_TEXT EXCERPT_

──────────────────────────────

Re: Race condition with stream use of Global KTable

Guozhang Wang Fri, 12 Apr 2019 10:58:26 -0700

As for 2), just to clarify that co-partitioning is still needed to make
sure that a record from topic-2 can get the expected data from the local
materialized store from topic-1 --- this would be required for either DSL
or for processor API.


What I was suggesting is that, when sending to topic-2, by default it will
be partitioned on the key of the message, and hence it would not likely be
co-partitioned. However, you can use `StreamPartitioner` on either
stream.to(Produced.withStreamPartitioner)
for DSL users, or directly topology.addSinkNode(... StreamPartitioner) for
Processor users, to override the default partitioning key from the message
key to scheme that is consistent with the key of topic-1. Then we can
guarantee they are co-partitioned.

Guozhang

On Tue, Apr 9, 2019 at 7:59 PM Raman Gupta <rocketra...@gmail.com> wrote:

> Hmm, not sure I understand what you are suggesting. Let me address
> each step in turn:
>
> > 1) materialize the topic-1 into a state store
>
> Ok, I think that's basically what we have with the global k-table I
> showed in the topology, or did you mean something else, like using the
> Processor API to populate our own state store?
>
> > 2) use the same key as the partitioning key when writing to topic-2 to
> make sure it is co-partitioned (unless the resulted
> stream from topic-2 does not need to rely on it being partitioned by
> the key to perform other operations, it is okay)
>
> Our situation is the latter. The key in topic-2 is essentially a
> unique id, and partitioning should therefore be pretty random. Also
> remember that the cardinality of topic-1 to topic-2 is 1:n, so there
> are multiple different keys on topic-2 for each key in topic-1.
>
> > 3) we can just issue `get` as part of the lower-level processor API
> rather than performing a join to query the materialized table from topic-1.
>
> Right now, we're already doing a `get` on the global k-table as part
> of the DSL API. Does it make a difference whether we use the Processor
> API? How does that resolve the race condition?
>
> Regards,
> Raman
>
>
>
> On Fri, Apr 5, 2019 at 12:00 PM Guozhang Wang <wangg...@gmail.com> wrote:
> >
> > I see.
> >
> > So back to your original question, yes there will be a race condition
> since
> > the global ktable is updated with a separate thread other than the one
> > which is reading from topic-2 and process the record and query the global
> > ktable.
> >
> > What I can think of on top of my head, is to 1) materialize the topic-1
> > into a state store, and 2) use the same key as the partitioning key when
> > writing to topic-2 to make sure it is co-partitioned (unless the resulted
> > stream from topic-2 does not need to rely on it being partitioned by the
> > key to perform other operations, it is okay), and then 3) we can just
> issue
> > `get` as part of the lower-level processor API rather than performing a
> > join to query the materialized table from topic-1. Does that make sense?

──────────────────────────────

_DATA_
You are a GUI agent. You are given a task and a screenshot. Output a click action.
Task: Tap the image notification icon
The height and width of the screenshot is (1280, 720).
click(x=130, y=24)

──────────────────────────────

_TASK DIRECTIONS_
In the forum thread about the Global KTable race condition, why does a race condition occur? Answer in one to three sentences.

_TASK ANSWER_
A race condition occurs because the global ktable is updated on a separate thread. That thread is not the one that reads records from topic-2, processes them and queries the global ktable.